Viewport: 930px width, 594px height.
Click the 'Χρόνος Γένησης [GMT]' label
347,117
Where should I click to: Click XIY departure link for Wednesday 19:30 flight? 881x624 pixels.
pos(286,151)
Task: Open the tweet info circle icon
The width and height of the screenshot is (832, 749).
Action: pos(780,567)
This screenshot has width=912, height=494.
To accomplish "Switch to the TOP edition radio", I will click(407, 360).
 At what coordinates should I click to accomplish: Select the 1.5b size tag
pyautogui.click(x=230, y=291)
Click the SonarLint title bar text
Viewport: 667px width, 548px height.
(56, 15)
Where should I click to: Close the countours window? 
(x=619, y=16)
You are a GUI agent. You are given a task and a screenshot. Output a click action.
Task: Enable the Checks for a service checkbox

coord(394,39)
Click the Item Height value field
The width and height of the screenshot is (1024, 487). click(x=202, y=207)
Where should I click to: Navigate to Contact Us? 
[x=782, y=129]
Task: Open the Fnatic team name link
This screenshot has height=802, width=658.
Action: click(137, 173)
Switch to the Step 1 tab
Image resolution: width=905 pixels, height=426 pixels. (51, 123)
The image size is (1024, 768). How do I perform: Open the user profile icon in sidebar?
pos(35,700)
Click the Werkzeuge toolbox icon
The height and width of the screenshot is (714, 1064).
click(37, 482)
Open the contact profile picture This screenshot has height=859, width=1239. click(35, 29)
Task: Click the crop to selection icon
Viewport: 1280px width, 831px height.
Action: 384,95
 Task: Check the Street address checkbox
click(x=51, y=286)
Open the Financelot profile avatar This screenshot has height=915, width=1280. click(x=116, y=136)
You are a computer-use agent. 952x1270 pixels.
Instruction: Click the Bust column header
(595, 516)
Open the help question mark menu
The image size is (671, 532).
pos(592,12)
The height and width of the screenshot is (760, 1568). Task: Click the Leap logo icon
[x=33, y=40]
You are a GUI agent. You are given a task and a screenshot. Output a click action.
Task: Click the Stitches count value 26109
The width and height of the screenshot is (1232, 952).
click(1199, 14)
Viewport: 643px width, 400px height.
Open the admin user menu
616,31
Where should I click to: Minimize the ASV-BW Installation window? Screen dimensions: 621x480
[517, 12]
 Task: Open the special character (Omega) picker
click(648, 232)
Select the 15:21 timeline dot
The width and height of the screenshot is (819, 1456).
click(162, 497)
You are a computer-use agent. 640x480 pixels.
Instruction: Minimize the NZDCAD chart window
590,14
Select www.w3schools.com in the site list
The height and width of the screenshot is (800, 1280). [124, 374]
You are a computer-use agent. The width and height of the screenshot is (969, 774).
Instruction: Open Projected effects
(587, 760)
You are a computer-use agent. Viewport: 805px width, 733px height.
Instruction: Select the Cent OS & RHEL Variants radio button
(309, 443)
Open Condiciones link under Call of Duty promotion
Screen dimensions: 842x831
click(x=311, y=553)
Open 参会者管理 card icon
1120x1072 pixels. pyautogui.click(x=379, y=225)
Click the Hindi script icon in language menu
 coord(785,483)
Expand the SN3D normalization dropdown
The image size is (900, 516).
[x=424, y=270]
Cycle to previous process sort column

------------------------------

▶ _Activity_: Go through the entries and copy every line that has "computer".

▶ _Solution_:
You are a computer-use agent. 952x1270 pixels.
You are a computer-use agent. 640x480 pixels.
You are a computer-use agent. The width and height of the screenshot is (969, 774).
You are a computer-use agent. Viewport: 805px width, 733px height.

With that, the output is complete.